I know it’s hard to believe, but when I was growing up in Britain in the ’70s, Prince Charles was considered, well, hot. I tried to explain this to American readers who showed up at my book signings for The Diana Chronicles last year, and asked, as they inevitably did, why the beautiful young Spencer girl fell so hard for the big-eared heir to the British throne.
The point is, that the young Lady Diana Spencer wasn’t the only British teenager who had a picture of Charles pinned up behind her bed in the dorm. The Playboy Prince, as he was known, was dashing in those days—the most eligible bachelor in the world. When he toured Australia, leggy models leapt out of the surf to kiss him for a photo op. He was brave. He dived out of helicopters. He whooshed down the ski slopes. He broke the hearts of a string of society beauties including Diana’s elder sister Sarah. That’s why it was so hard for him when Diana’s star power suddenly relegated him to the Royal Stiff no one wanted to see. It wasn’t just Camilla who wrecked the marriage of Charles and Di.
The iron entered the prince’s soul as early as the very first tour of Wales he took with Diana in October 1981. As they worked the rope line together, the side that got Diana went crazy, shrieking with excitement and calling for “Di Di Di!” The side that got Charles groaned with disappointment. “Oh no! We got HIM.” And this, you have to remember, was Wales, of which he was prince, crowned by the queen herself at Caernarfon Castle at a televised ceremony watched by every admiring young British girl, including me.
Sixty is late to come into your own, but the zeitgeist finally caught up with him. It’s OK to talk to plants now.
━━━━━━
Write out the Prince Charles passage above word for word, from its first sentence to its last.
━━━━━━
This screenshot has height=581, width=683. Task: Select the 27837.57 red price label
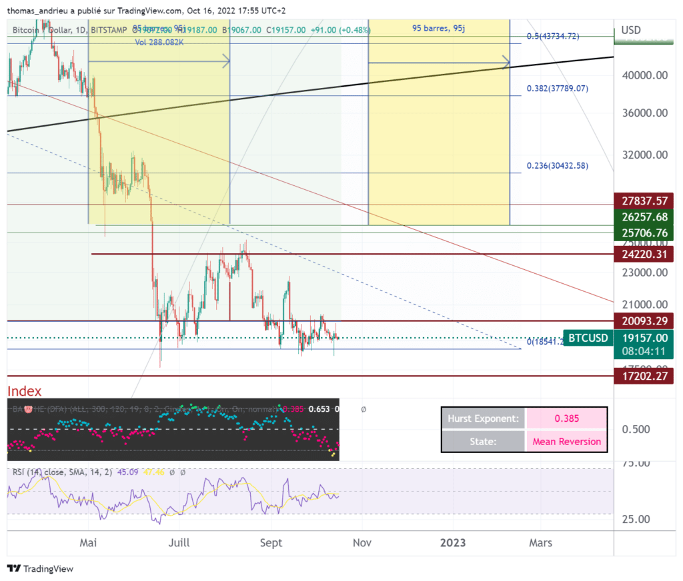pyautogui.click(x=644, y=201)
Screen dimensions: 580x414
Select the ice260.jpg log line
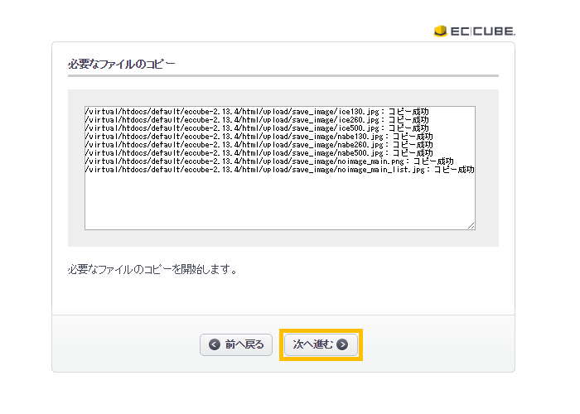click(x=257, y=119)
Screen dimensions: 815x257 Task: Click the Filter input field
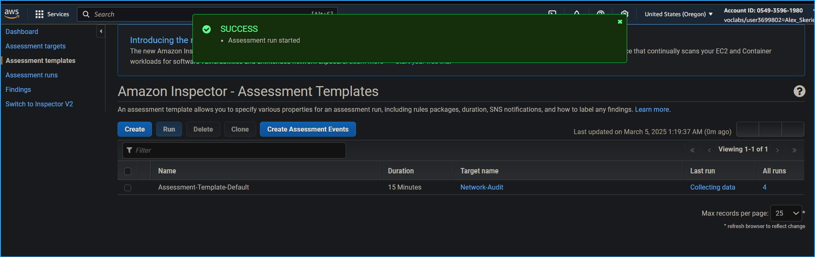(x=234, y=150)
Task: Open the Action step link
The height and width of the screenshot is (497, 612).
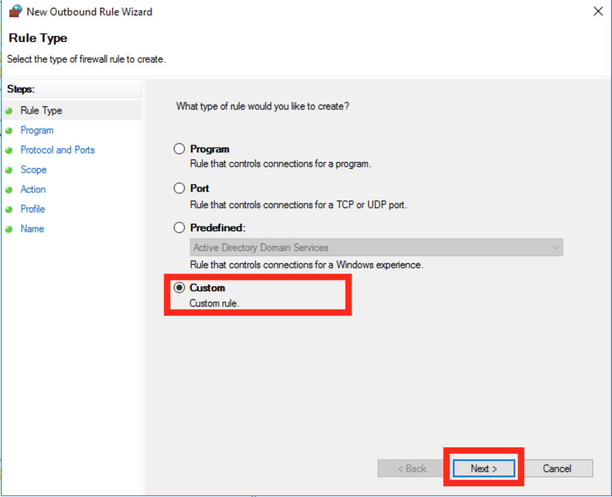Action: coord(33,190)
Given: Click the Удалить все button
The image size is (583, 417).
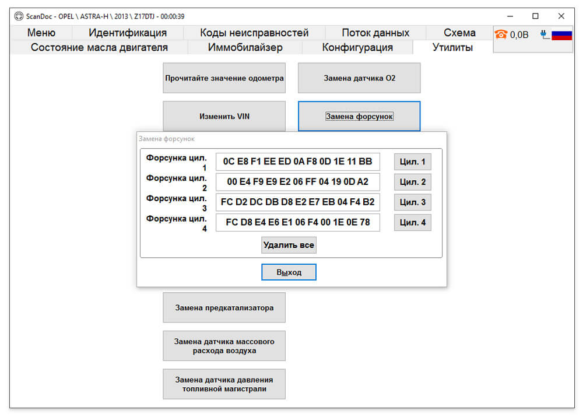Looking at the screenshot, I should (x=289, y=245).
━━━━━━
# REPLY TO THE TASK:
I know it’s hard to believe, but when I was growing up in Britain in the ’70s, Prince Charles was considered, well, hot. I tried to explain this to American readers who showed up at my book signings for The Diana Chronicles last year, and asked, as they inevitably did, why the beautiful young Spencer girl fell so hard for the big-eared heir to the British throne.
The point is, that the young Lady Diana Spencer wasn’t the only British teenager who had a picture of Charles pinned up behind her bed in the dorm. The Playboy Prince, as he was known, was dashing in those days—the most eligible bachelor in the world. When he toured Australia, leggy models leapt out of the surf to kiss him for a photo op. He was brave. He dived out of helicopters. He whooshed down the ski slopes. He broke the hearts of a string of society beauties including Diana’s elder sister Sarah. That’s why it was so hard for him when Diana’s star power suddenly relegated him to the Royal Stiff no one wanted to see. It wasn’t just Camilla who wrecked the marriage of Charles and Di.
The iron entered the prince’s soul as early as the very first tour of Wales he took with Diana in October 1981. As they worked the rope line together, the side that got Diana went crazy, shrieking with excitement and calling for “Di Di Di!” The side that got Charles groaned with disappointment. “Oh no! We got HIM.” And this, you have to remember, was Wales, of which he was prince, crowned by the queen herself at Caernarfon Castle at a televised ceremony watched by every admiring young British girl, including me.
Sixty is late to come into your own, but the zeitgeist finally caught up with him. It’s OK to talk to plants now.